Your goal:
Among the lines below, keep only those from the one containing "Parteien (941, 1938)" through the one containing "Armut (1005, 1638)", and reproduce them exactly.

Exercise data:
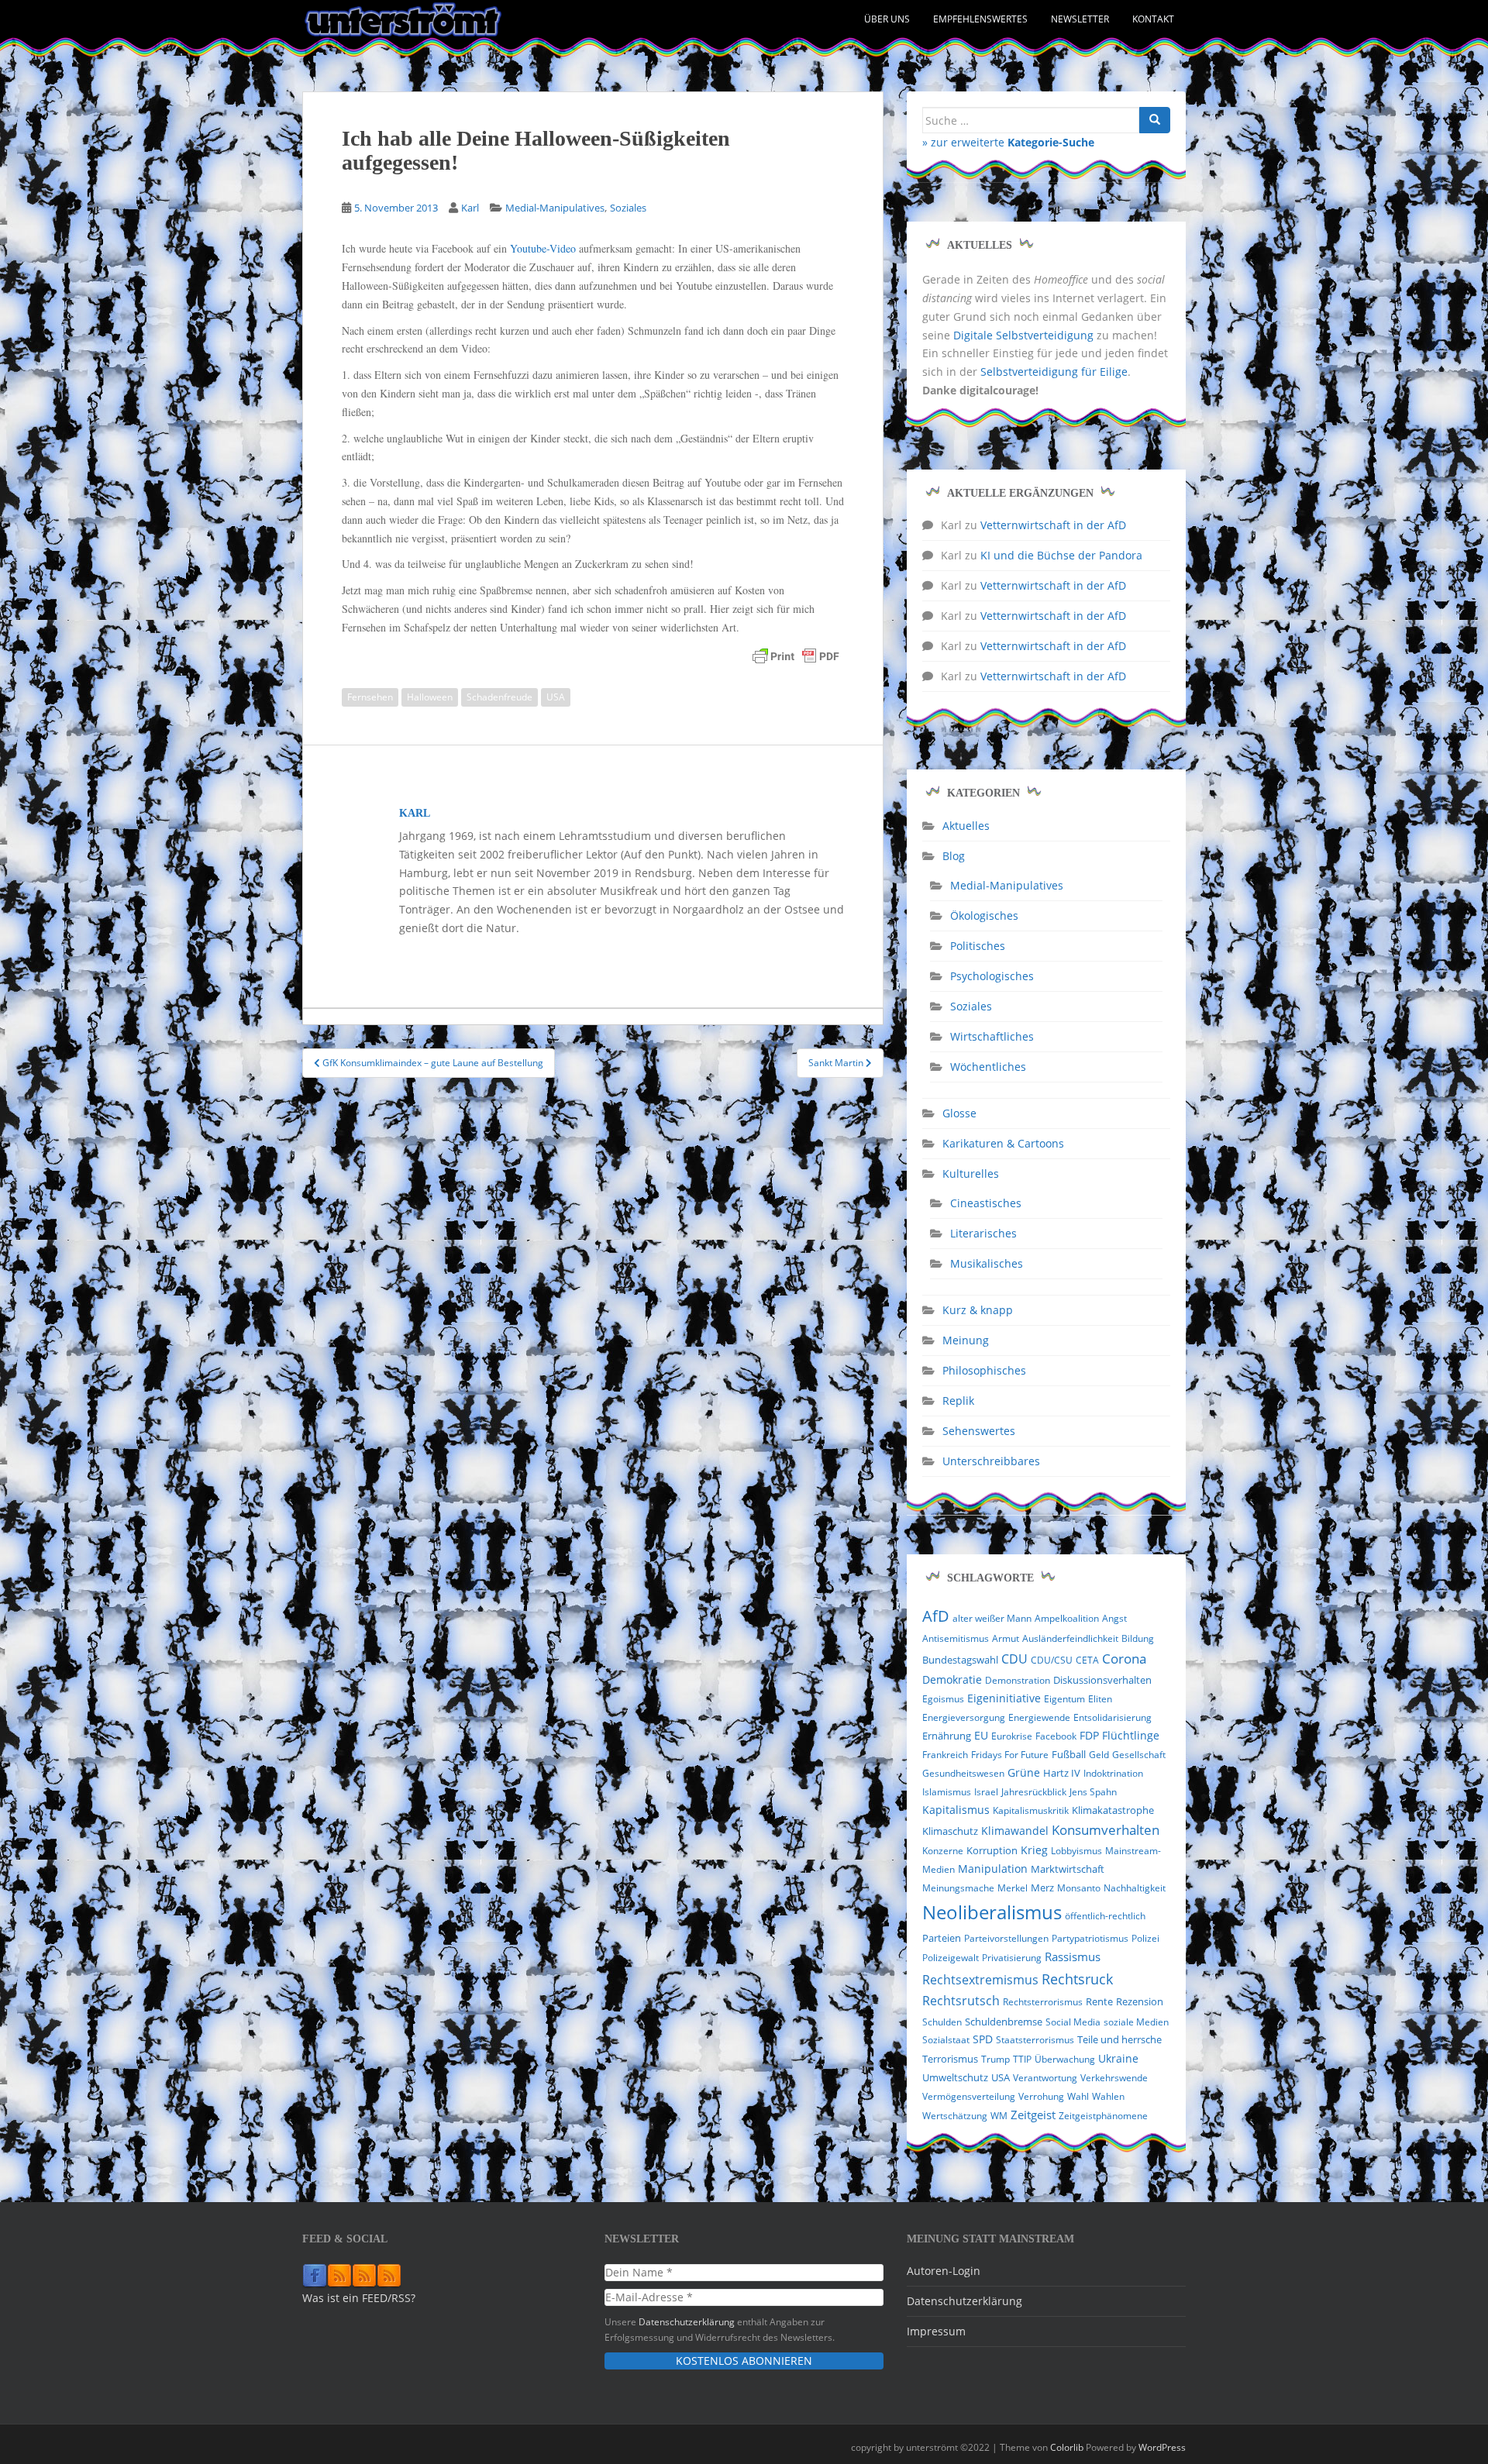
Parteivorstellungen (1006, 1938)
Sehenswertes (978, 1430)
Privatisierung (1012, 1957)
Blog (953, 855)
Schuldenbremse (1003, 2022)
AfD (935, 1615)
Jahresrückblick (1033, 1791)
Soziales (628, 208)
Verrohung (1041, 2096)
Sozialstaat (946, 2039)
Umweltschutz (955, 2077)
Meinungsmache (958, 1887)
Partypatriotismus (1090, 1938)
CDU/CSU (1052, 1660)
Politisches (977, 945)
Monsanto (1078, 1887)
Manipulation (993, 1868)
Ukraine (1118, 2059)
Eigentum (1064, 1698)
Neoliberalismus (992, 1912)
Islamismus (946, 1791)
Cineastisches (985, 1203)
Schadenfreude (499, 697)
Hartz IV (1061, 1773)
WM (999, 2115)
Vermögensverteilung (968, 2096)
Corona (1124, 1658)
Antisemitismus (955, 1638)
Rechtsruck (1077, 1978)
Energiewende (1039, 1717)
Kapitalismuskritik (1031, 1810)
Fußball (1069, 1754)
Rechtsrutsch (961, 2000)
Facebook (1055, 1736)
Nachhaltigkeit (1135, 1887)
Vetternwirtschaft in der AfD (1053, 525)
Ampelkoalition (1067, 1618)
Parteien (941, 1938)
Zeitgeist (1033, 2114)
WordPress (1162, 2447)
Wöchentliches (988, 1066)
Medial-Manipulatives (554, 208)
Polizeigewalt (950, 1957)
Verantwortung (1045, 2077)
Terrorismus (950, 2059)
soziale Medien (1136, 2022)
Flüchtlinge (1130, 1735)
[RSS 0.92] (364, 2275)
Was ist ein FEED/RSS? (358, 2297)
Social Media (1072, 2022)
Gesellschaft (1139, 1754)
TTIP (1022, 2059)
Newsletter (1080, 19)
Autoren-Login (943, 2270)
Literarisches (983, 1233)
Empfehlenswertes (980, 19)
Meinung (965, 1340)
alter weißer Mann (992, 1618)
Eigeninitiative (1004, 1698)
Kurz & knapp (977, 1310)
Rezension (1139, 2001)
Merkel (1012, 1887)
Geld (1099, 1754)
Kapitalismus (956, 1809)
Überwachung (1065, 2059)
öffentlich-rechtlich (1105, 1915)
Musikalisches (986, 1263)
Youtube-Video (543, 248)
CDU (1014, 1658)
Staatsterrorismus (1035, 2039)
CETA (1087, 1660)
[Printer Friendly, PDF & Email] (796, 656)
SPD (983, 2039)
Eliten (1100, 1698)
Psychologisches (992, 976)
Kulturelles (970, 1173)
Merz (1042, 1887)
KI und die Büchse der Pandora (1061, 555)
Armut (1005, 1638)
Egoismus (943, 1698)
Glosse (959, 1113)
...
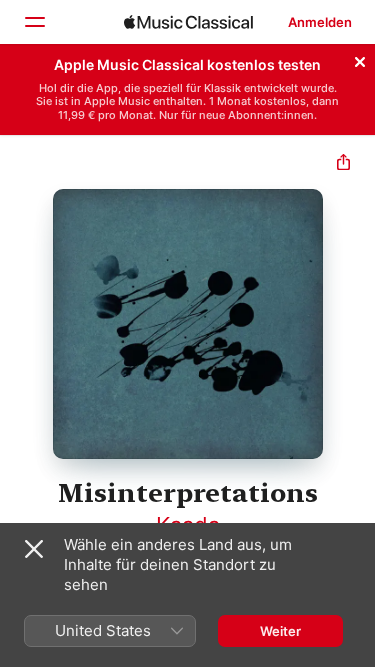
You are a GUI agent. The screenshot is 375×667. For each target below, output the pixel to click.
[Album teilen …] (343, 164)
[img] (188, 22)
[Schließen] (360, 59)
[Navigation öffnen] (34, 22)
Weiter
...
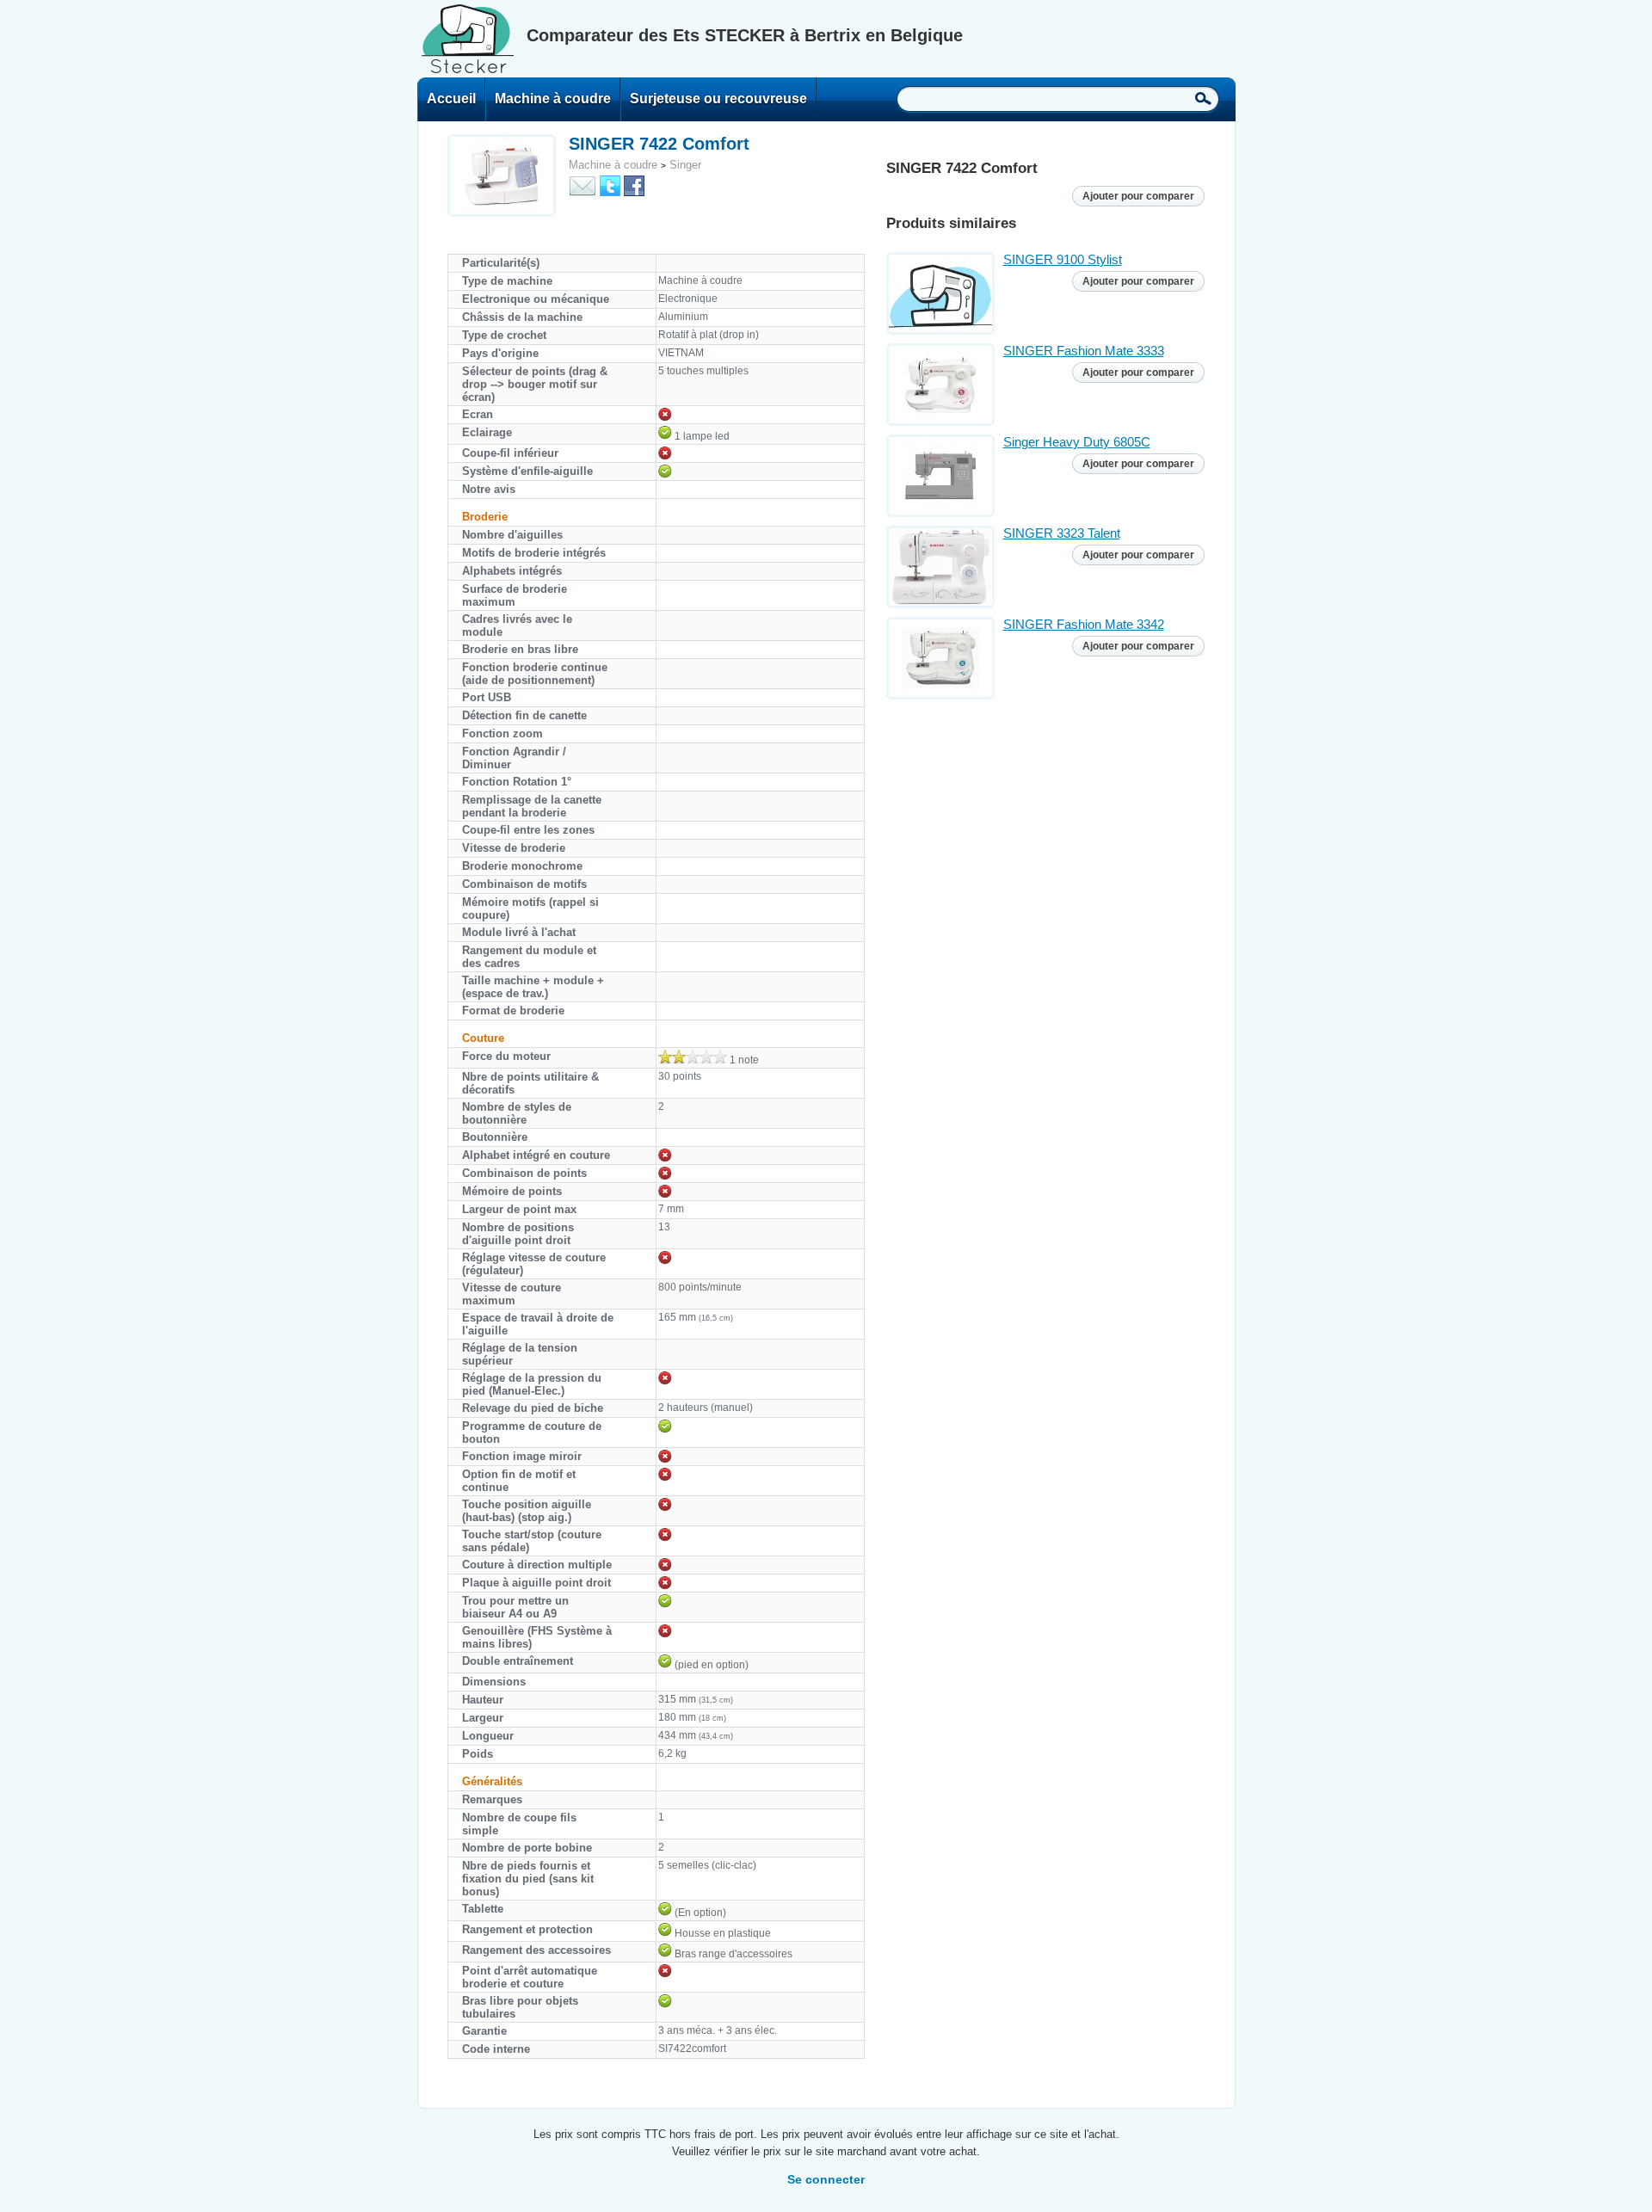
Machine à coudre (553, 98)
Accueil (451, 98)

Task answer:
Parteien (941, 1938)
Zeitgeist (1033, 2114)
WordPress (1162, 2447)
Wöchentliches (988, 1066)
Medial-Manipulatives (554, 208)
Polizeigewalt (950, 1957)
Verantwortung (1045, 2077)
Terrorismus (950, 2059)
soziale Medien (1136, 2022)
Flüchtlinge (1130, 1735)
[RSS 0.92] (364, 2275)
Was ist ein FEED/RSS? (358, 2297)
Social Media (1072, 2022)
Gesellschaft (1139, 1754)
TTIP (1022, 2059)
Newsletter (1080, 19)
Autoren-Login (943, 2270)
Literarisches (983, 1233)
Empfehlenswertes (980, 19)
Meinung (965, 1340)
alter weißer Mann (992, 1618)
Eigeninitiative (1004, 1698)
Kurz & knapp (977, 1310)
Rezension (1139, 2001)
Merkel (1012, 1887)
Geld (1099, 1754)
Kapitalismus (956, 1809)
Überwachung (1065, 2059)
öffentlich-rechtlich (1105, 1915)
Musikalisches (986, 1263)
Youtube-Video (543, 248)
CDU (1014, 1658)
Staatsterrorismus (1035, 2039)
CETA (1087, 1660)
[Printer Friendly, PDF & Email] (796, 656)
SPD (983, 2039)
Eliten (1100, 1698)
Psychologisches (992, 976)
Kulturelles (970, 1173)
Merz (1042, 1887)
KI und die Büchse der Pandora (1061, 555)
Armut (1005, 1638)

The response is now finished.